● TASK STATEMENT
All lines of the records below that contain the word "agent" must be listed.

── EXERCISE DATA

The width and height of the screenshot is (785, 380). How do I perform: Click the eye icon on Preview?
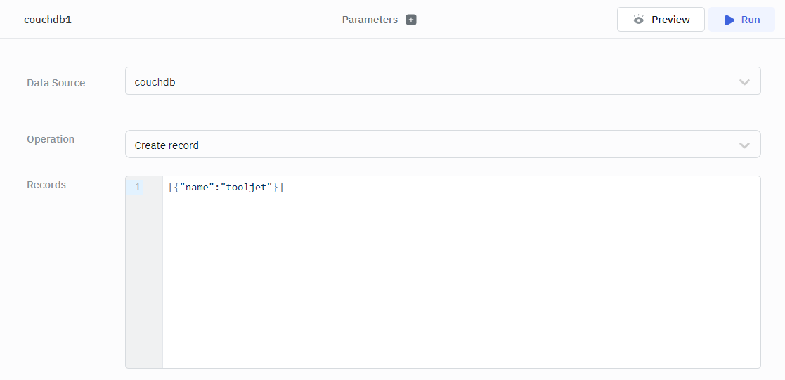(638, 20)
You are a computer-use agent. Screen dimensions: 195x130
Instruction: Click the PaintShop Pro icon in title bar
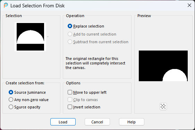(x=6, y=5)
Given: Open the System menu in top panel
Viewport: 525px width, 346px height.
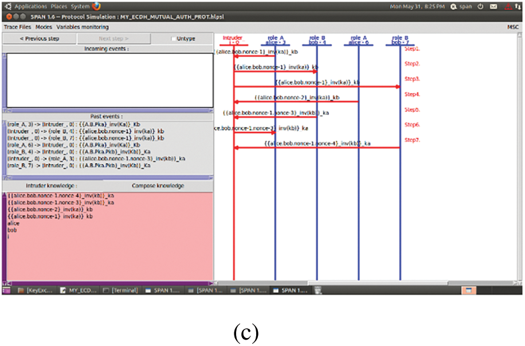Looking at the screenshot, I should click(x=80, y=6).
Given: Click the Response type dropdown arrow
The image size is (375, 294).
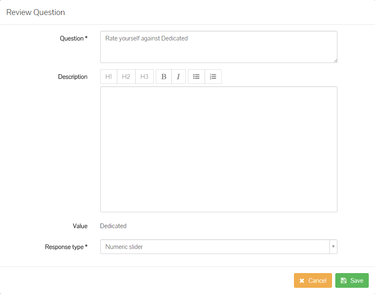Looking at the screenshot, I should click(x=333, y=247).
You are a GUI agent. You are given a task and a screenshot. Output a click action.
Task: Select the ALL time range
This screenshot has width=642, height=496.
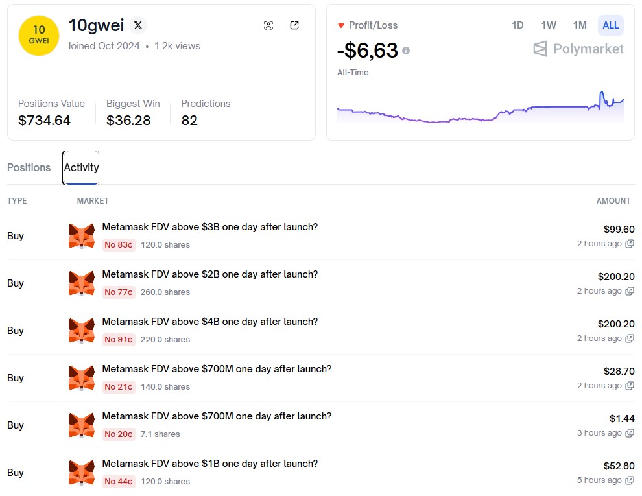coord(611,25)
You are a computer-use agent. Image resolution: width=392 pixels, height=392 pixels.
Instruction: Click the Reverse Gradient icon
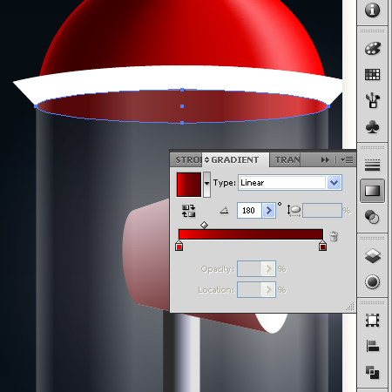pos(188,211)
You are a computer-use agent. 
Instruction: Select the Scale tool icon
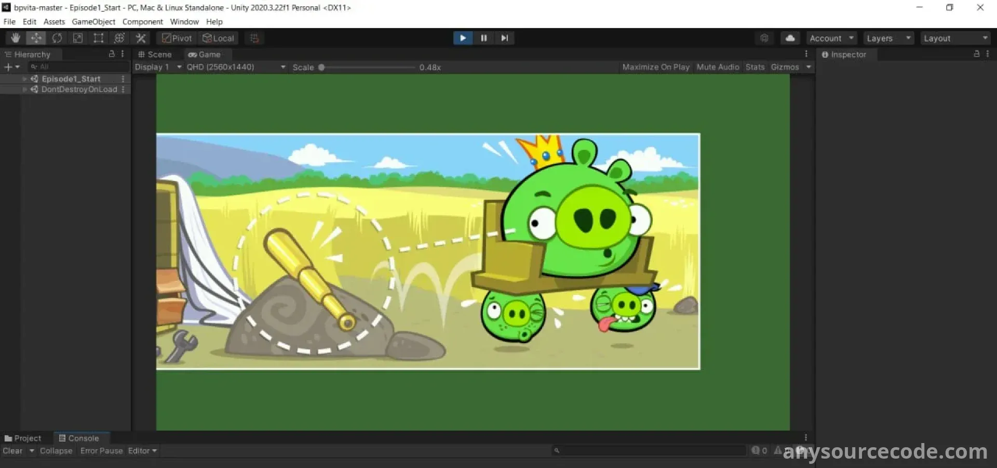coord(78,38)
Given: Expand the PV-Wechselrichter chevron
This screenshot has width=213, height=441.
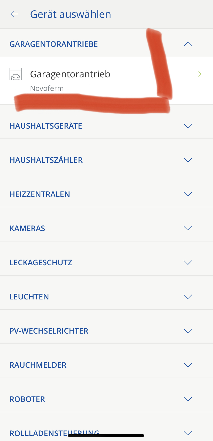Looking at the screenshot, I should 188,331.
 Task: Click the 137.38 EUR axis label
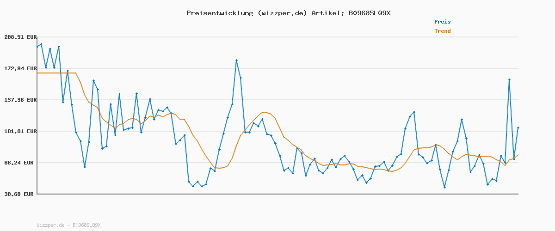pos(20,100)
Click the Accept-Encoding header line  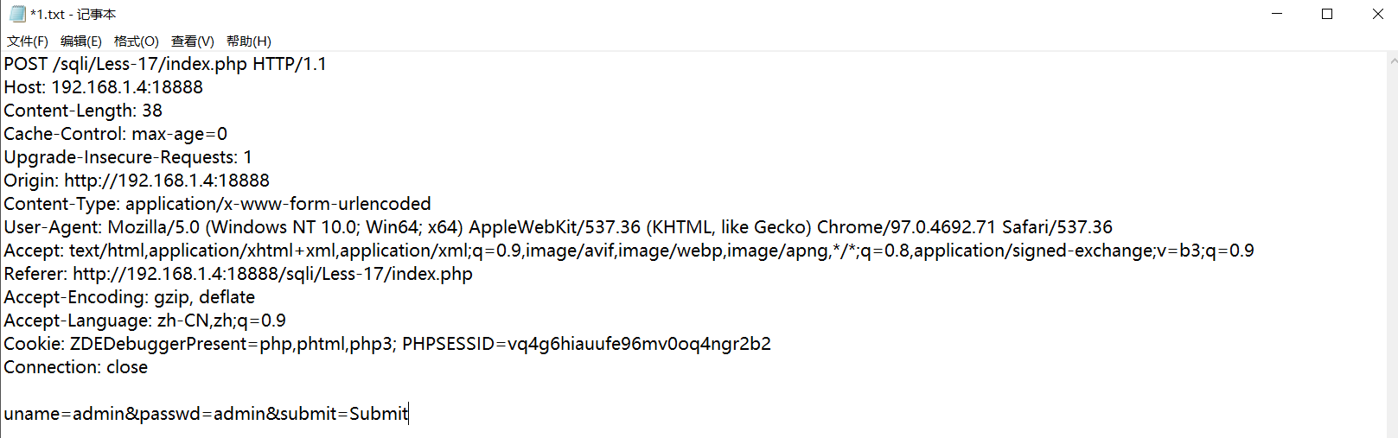[130, 298]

────

● YOUR SOLUTION
You are a computer-use agent. Screen dimensions: 195x130
You are a GUI agent. You are given a task and a screenshot. Output a click action.
You are a computer-use agent. Image resolution: width=392 pixels, height=392 pixels.
You are a computer-use agent. 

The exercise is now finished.